I’ve decided to pick my blog back up. I started this blog four years ago and can I just say…Wow! I read my About Me page and cried. As my cursor hovered over the edit button I realized that I can’t change that page yet.
I sit here tonight in my home completely alone and I realize that reading the excitement I had in my voice at the beginning of this blog is just a memory. I remember the excitement I had when I wrote that page. Life was good, and happy, and whole.
Then Sunday, September 20, 2015 happened. On that day it all changed. Everything. My life, my dreams, my future. Loosing Greg that day has created a hole in my life that is so deep and so wide that I don’t know if it can ever be filled.
I’ve done a lot of grieving and thinking during the past few months. I’ve endured the first birthdays, Thanksgiving, Christmas, family vacation, and New Years without him. I’ve consciously decided to keep living for our girls…and myself. I’ve dug down deep and tried to find the bottom of my hole so that I can try to stand back up. I think I reached the bottom last week. I’m very sure that I was relieved to know that there actually was a bottom somewhere. Once I hit the bottom the only emotion I had left was relief.
I could still breathe. I could still cry. I could still feel something. I could look at myself clearly for the first time in months. The relief that I felt in realizing that I was indeed still alive was wonderful…for like two seconds. Then, the facts came crashing down again and I realized that I wasn’t falling anymore. That was scary, because when I was falling I didn’t feel the weight of this burden. Now that my feet are under me, the weight is almost more than I can bear.
I’m in charge now. For the first time in my life I am completely 100 percent in charge of my life. I do not have to answer to anyone. I do not have to consider how someone else feels about decisions I make inside my home (other than my girls…and they don’t get to be in charge! Ha!). It’s my responsibility to pay all of the bills… and finish the house… and raise our girls. I am 37 years old and for the first time I am literally on my own. Newsflash…this is NOT where I want to be!
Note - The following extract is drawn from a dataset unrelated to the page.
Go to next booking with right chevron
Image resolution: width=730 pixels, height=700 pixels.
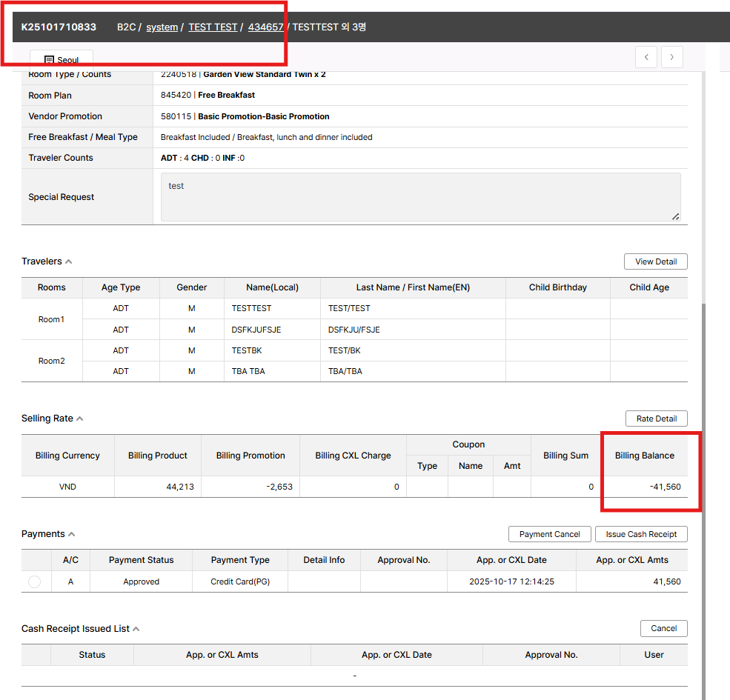coord(672,57)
I want my husband back. I want my life back. I want normal back! I want the past 108 days to just be a terrible dream. I want to wake up and see him grinning at me. I want to hold his hand and kiss his lips. I want to cook him supper and talk for an hour at the table about life. There are so many things I really, really want; but I know now I can’t have again. Standing up on the rock bottom of your life is awful. And, it’s excruciatingly hard.
Deciding to start this particular blog again was a product of my decision to start living again. God has given me a story that He wants me to tell. Oddly, it started four years ago on this very page. Telling My Story Today is meant to help me. And you. I feel so strongly that God has called me to just write what’s happening each day that I can’t help but be a little amazed at how He has brought it all together. I’ve always wanted to write, but couldn’t find the story. Now I have one! I pray that when you read my honest words you will be able to see that I may be telling my story…but God is writing it. Wow!
This is no where near the story I thought I would tell on this blog. However, I know where my help comes from; it comes from the Lord. Every word written here is for a purpose. I don’t have eyes for worthless things anymore. I desperately want and need the life that God designed for me. I can’t say that I really like it at this point, but maybe one day I will. I invite you to read this story with me as time moves forward. If it is anything like the past 108 days…you might want to hang on! We are on one wild ride! Wow.